In 1902 after the death of his father, Pryor ended his association with Sousa and took over the reorganized Pryor band; he led its debut at the Majestic Theatre in New York City on November 15, 1903. For 30 years thereafter, Pryor's band was an American institution. He made his first appearance in Asbury Park, New Jersey, at the Shore in 1904, where he continued to play until 1930. The Pryor Band toured until 1909, when he decided to settle down and make Asbury Park the home of the band. Also at this time, he became a staff conductor and arranger for the Victor Talking Machine Company in Camden, New Jersey. He organized a second band that played at the entertainment complex of Coney Island, New York, for a number of years.

==Political office==

Pryor retired from full-time conducting in 1933. On November 7 of that year, he and Henry W. Herbert were elected to the Monmouth County Board of Chosen Freeholders, defeating Director Bryant B. Newcomb and his running mate, Arthur Johnson. Pryor and Herbert would each serve one, three-year term in office. In the 1936 election, they were defeated by Republicans J. Russell Woolley and Edgar O. Murphy.

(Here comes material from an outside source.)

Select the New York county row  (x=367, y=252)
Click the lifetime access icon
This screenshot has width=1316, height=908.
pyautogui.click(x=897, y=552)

==Personal life and death==
Pryor was married to Maude Russell Pryor. Their son Roger Pryor (1901–1974) also became a bandleader and a film actor. They also had sons Arthur Jr. (1897–1954), who became a bandsman and advertising executive, and Samuel Pryor.

The senior Pryor suffered a stroke on June 17, 1942, and died on June 18 at his home in West Long Branch, New Jersey. Funeral services were conducted June 21, 1942, at the Trinity Episcopal Church, Asbury Park, followed by burial in Glenwood Cemetery, West Long Branch.

==Legacy==
Pryor composed some 300 works, including marches, novelties, tone poems and three light operas, Jinga Boo, Uncle Tom's Cabin and On the Eve of Her Wedding Day. Among his best-known numbers were "On Jersey Shore", "Queen Titania" and "The Whistler and His Dog". He set to work on an opera titled Peter and Paul, with a libretto by L. Frank Baum; the libretto has been lost. It was intended to star Fred Stone and David Montgomery in several roles in several time periods.

During his career, Pryor wrote some of today's most well-known trombone literature, including an arrangement of the heralded "Bluebells of Scotland", as well as band novelty works such as "The Whistler and His Dog", with its piccolo solo, his best-known composition. Much of this literature has been recorded by Ian Bousfield on his CD Pryor Engagement (Doyen DOY CD212).

In 1985, thousands of early Pryor scores were discovered by conductor Rick Benjamin. He has played many of Pryor's compositions with his Paragon Ragtime Orchestra.